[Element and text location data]
§ §
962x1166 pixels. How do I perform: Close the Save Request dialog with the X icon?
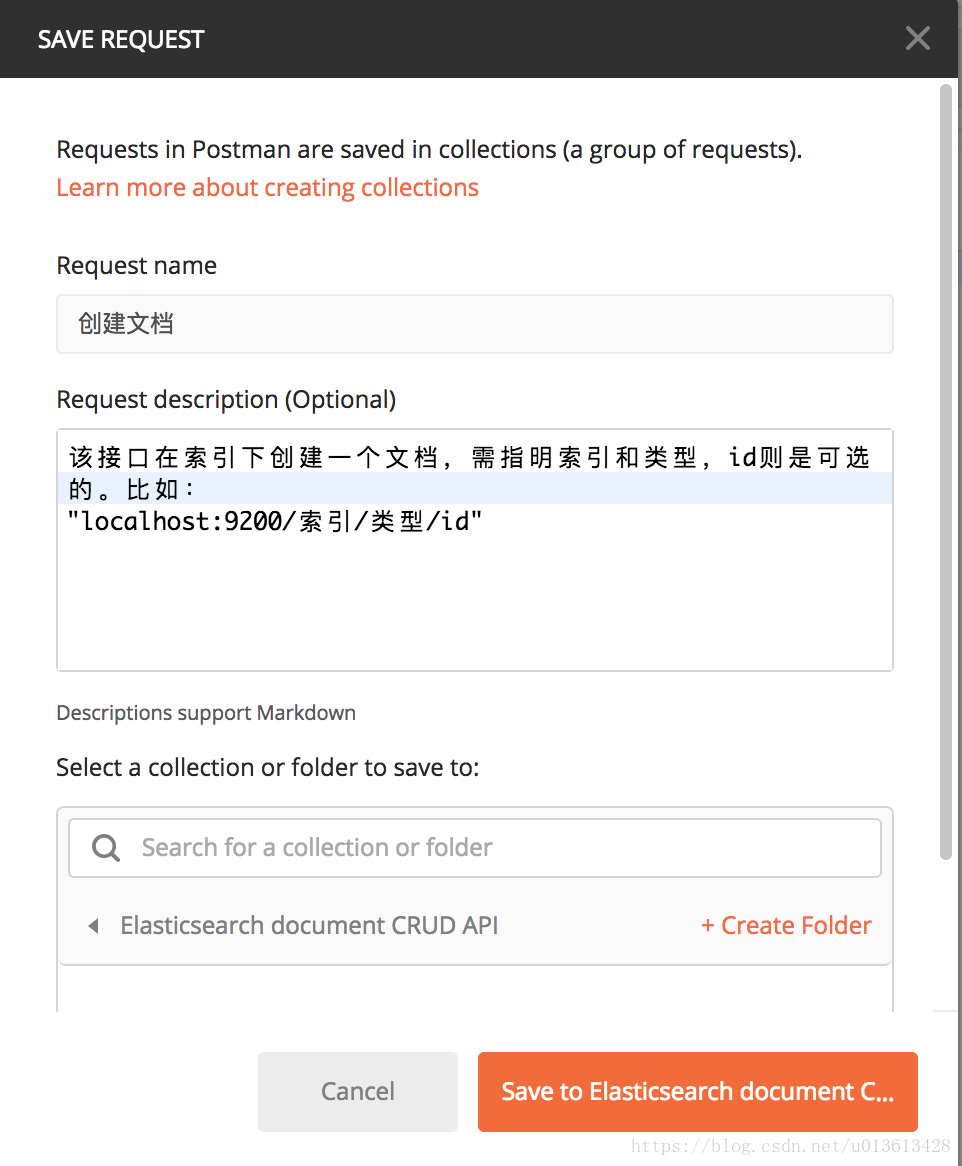[x=917, y=38]
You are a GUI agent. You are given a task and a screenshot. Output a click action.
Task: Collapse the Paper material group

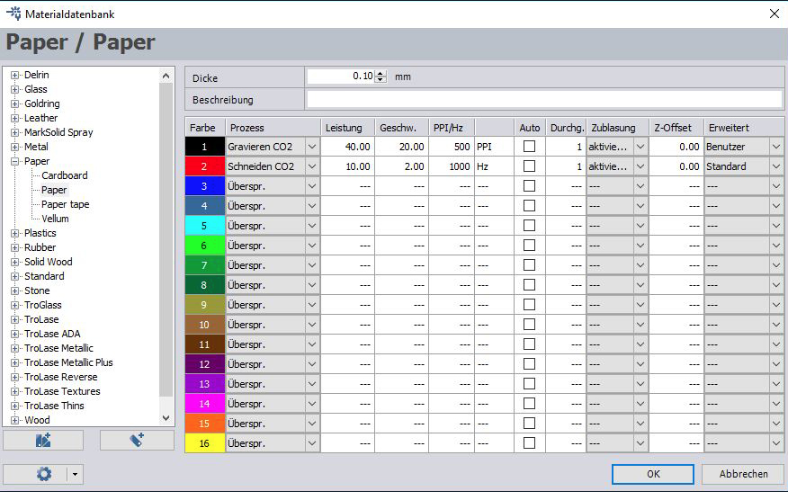(15, 161)
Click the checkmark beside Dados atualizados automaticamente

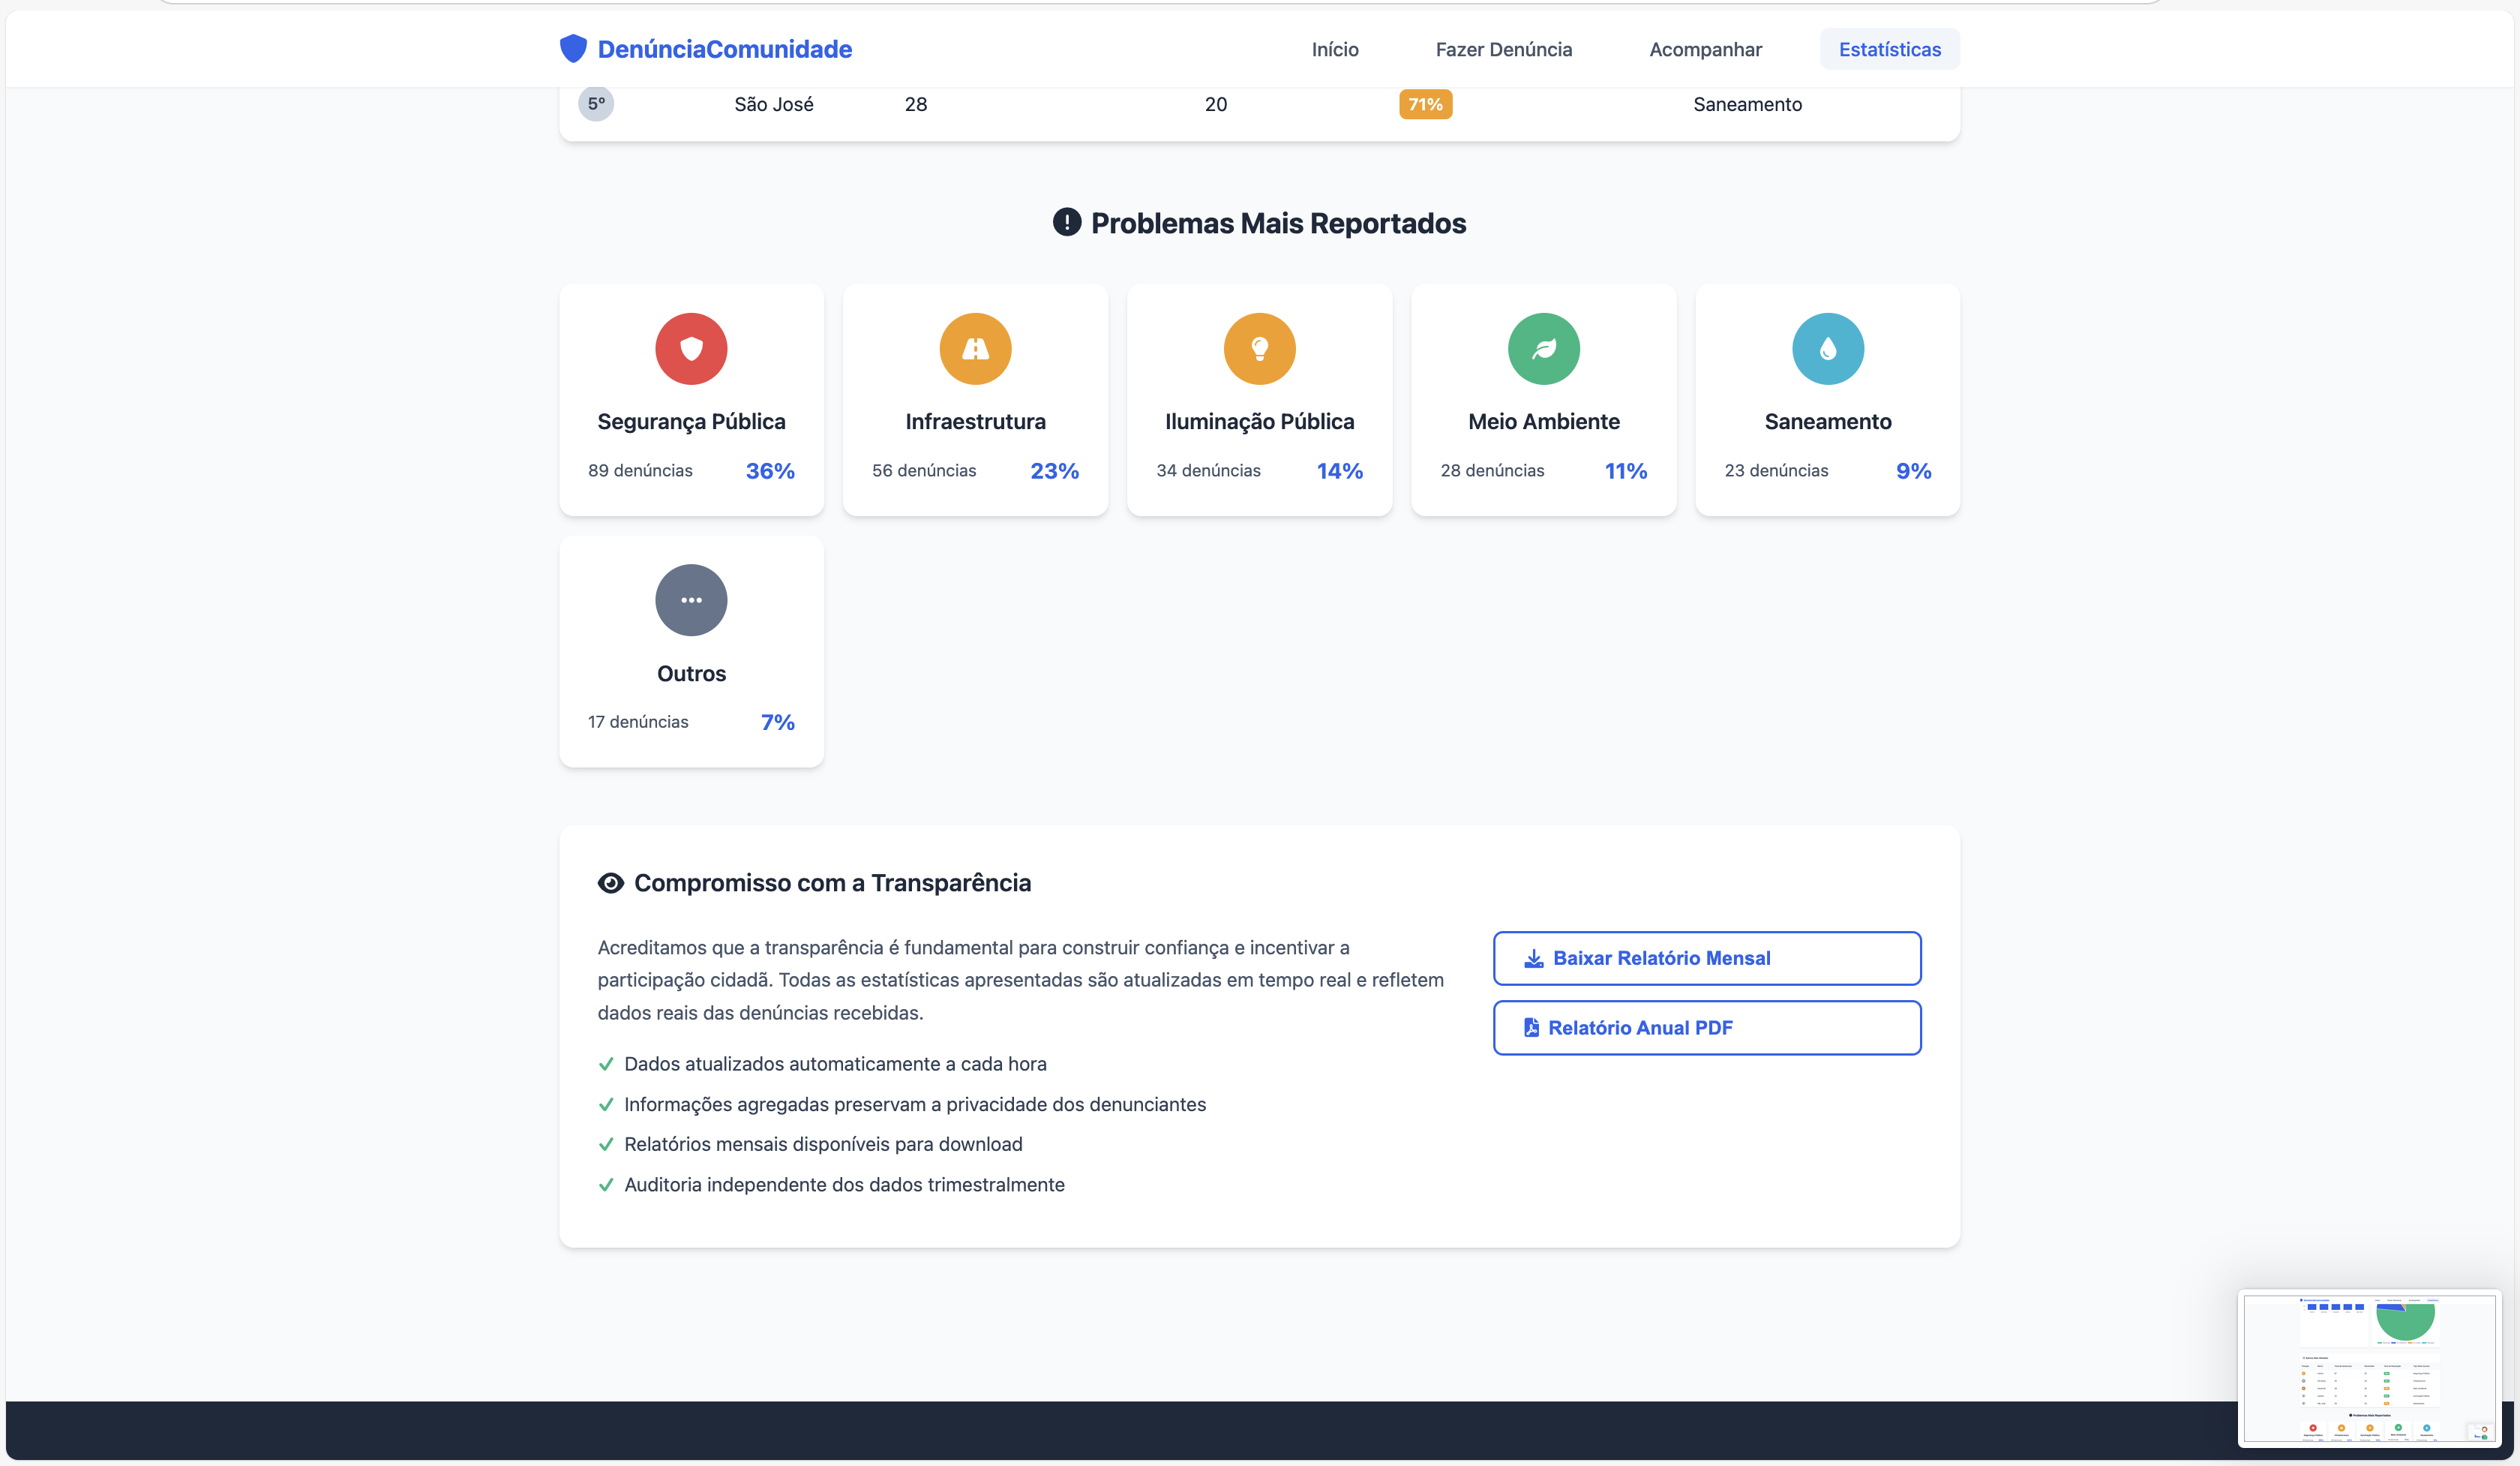(606, 1064)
§ §
WHAT TO DO →
Reproduce the material above word for word, leaving out the pictures.

RIGHT ANSWER →
962x1166 pixels. How do I perform: Close the Save Request dialog with the X icon?
[x=917, y=38]
You are a GUI agent. You are given a task and a screenshot. Output a click action.
Task: Collapse the Paper material group

(15, 161)
Click the checkmark beside Dados atualizados automaticamente

(606, 1064)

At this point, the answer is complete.